The following sections list some of the changes to the resource binding model since D3D11.
- Memory Residency Management Separated From Binding
- Object Lifetime Management Separated From Binding
- Driver Resource State Tracking Separated From Binding
- CPU GPU Mapped Memory Synchronization Separated From Binding
- Related topics
Memory Residency Management Separated From Binding
Applications have explicit control over which surfaces they need to be available for the GPU to use directly (called being "resident"). Conversely, they can apply other states on resources such as explicitly making them not resident, or letting the OS choose for certain classes of applications that require a minimal memory footprint. The important point here is that the application's management of what is resident is completely decoupled from how it gives access to resources to shaders.
The decoupling of residency management from the mechanism for giving shaders access to resources reduces the system/hardware cost for rendering since the OS doesn't have to constantly inspect the local binding state to know what to make resident. Furthermore, shaders no longer have to know which exact surfaces they may need to reference, as long as the entire set of possibly accessible resources has been made resident ahead of time.
Object Lifetime Management Separated From Binding
Unlike previous APIs, the system no longer tracks bindings of resources to the pipeline. This used to enable the system to keep alive resources that the application has released because they are still referenced by outstanding GPU work.
Before freeing any resource, such as a texture, applications now must make sure the GPU has completed referencing it. This means before an application can safely free a resource the GPU must have completed execution of the command list referencing the resource.
Driver Resource State Tracking Separated From Binding
The system no longer inspects resource bindings to understand when resource transitions have occurred which require additional driver or GPU work. A common example for many GPUs and drivers is having to know when a surface transitions from being used as a Render Target View (RTV) to Shader Resource View (SRV). Applications themselves must now identify when any resource transitions that the system might care about are happening via dedicated APIs.
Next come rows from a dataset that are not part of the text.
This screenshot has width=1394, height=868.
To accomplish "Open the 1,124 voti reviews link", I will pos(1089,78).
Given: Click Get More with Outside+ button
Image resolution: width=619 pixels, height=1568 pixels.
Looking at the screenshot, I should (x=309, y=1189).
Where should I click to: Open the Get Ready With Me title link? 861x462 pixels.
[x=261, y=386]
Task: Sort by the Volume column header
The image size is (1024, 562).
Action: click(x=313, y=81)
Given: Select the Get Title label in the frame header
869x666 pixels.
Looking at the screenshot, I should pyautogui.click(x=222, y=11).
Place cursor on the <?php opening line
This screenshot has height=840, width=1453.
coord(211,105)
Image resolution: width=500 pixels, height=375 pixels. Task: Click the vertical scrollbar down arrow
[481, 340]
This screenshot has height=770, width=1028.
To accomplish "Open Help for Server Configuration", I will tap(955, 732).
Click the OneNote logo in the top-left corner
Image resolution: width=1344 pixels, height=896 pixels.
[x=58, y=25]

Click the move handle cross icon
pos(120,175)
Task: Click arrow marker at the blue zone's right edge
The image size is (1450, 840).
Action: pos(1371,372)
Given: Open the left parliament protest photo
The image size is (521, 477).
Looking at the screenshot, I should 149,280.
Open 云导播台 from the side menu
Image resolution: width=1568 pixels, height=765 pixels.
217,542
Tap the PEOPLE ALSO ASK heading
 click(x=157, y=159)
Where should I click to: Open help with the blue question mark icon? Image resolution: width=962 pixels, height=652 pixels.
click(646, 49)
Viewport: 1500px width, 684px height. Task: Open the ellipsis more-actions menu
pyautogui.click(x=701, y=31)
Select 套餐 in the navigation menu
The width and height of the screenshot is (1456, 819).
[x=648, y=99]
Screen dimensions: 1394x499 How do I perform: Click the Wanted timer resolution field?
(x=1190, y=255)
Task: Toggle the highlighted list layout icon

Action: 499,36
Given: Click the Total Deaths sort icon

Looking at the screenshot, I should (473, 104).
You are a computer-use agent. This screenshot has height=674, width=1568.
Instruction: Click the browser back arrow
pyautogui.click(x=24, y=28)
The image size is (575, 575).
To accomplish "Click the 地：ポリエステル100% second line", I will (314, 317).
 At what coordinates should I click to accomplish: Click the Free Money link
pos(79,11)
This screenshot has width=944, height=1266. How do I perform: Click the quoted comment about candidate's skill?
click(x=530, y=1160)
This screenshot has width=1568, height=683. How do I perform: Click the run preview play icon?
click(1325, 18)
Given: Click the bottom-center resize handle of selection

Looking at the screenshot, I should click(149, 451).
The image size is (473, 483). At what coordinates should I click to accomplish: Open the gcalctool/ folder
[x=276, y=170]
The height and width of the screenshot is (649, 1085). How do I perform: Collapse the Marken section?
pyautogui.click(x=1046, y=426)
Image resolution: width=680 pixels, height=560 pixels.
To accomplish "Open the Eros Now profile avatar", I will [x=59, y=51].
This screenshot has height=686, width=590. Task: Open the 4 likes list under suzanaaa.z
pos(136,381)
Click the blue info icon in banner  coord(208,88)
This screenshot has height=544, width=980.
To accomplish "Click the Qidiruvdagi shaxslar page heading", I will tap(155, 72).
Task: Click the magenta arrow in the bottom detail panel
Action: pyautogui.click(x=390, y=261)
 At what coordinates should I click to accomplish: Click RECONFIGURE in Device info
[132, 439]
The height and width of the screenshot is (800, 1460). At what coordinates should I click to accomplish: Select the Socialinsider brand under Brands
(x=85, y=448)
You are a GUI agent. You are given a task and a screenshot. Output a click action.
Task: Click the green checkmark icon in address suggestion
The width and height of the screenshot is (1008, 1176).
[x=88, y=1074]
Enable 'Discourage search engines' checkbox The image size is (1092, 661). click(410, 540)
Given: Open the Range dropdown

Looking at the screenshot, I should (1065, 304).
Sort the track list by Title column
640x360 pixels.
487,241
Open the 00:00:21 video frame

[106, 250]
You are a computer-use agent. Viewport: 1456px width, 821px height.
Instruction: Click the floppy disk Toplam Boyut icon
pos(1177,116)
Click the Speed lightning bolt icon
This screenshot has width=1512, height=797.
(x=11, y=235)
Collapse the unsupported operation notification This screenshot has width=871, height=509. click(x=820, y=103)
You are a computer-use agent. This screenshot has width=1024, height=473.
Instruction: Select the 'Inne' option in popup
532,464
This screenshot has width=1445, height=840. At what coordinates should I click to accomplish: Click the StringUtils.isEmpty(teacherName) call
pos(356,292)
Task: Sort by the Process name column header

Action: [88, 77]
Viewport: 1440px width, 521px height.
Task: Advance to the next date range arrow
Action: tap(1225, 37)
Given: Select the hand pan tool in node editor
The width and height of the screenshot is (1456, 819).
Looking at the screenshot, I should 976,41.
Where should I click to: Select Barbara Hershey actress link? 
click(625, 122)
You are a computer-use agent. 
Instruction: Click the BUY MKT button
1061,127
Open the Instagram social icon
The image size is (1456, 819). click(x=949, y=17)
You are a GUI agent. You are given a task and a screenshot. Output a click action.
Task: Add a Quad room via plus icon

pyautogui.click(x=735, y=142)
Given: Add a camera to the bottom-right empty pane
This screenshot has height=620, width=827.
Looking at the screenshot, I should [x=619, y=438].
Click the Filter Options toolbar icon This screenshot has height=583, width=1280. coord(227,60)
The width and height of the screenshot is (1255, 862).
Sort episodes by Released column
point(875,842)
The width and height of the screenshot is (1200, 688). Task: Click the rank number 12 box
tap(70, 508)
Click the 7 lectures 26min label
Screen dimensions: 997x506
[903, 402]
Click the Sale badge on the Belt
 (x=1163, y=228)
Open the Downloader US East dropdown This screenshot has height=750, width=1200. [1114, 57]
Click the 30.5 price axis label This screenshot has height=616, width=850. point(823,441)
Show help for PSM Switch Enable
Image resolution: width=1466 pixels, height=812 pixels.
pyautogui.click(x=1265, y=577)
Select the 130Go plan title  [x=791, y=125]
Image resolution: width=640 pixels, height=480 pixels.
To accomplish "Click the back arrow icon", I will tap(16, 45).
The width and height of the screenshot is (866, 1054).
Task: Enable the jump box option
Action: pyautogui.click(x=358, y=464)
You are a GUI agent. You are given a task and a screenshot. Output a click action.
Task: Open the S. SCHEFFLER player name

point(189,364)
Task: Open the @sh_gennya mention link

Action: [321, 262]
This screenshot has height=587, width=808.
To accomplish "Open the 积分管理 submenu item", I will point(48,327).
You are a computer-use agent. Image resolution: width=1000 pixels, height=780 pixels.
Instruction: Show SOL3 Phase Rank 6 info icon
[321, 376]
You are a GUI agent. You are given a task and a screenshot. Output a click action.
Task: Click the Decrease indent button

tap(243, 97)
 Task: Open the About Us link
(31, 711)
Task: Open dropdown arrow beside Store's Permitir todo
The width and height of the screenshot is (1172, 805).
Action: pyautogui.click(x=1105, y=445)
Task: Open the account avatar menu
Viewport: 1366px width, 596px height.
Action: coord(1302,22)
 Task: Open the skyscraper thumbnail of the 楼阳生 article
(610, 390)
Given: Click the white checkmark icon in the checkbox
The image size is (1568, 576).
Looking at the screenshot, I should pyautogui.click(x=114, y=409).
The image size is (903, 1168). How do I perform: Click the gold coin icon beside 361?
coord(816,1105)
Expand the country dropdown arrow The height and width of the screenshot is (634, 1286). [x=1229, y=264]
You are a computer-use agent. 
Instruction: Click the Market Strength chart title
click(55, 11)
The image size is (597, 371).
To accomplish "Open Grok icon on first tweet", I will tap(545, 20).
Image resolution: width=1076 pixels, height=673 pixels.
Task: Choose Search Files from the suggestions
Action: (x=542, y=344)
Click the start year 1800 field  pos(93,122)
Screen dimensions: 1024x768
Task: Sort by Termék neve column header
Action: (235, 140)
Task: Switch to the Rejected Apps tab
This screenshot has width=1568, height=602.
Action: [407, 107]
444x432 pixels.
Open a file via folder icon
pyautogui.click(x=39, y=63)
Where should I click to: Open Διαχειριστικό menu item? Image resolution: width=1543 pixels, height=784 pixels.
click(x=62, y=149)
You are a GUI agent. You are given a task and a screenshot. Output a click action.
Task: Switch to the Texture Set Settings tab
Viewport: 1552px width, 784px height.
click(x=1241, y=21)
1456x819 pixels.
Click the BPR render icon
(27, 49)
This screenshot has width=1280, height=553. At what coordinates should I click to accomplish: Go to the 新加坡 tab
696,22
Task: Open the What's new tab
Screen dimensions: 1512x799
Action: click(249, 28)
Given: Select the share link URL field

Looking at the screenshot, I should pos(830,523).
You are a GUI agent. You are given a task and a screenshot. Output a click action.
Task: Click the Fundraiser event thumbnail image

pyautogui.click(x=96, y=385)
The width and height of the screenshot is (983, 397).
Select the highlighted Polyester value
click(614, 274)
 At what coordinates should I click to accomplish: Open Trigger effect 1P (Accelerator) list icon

CPU GPU Mapped Memory Synchronization Separated From Binding
The system no longer inspects resource bindings to understand if rendering needs to be delayed because it depends on a resource that has been mapped for CPU access but has not been unmapped yet. Applications now have the responsibility to synchronize CPU and GPU memory accesses. To help with this, the system provides mechanisms for the application to request the sleeping of a CPU thread until work completes. Polling could also be done, but can be less efficient.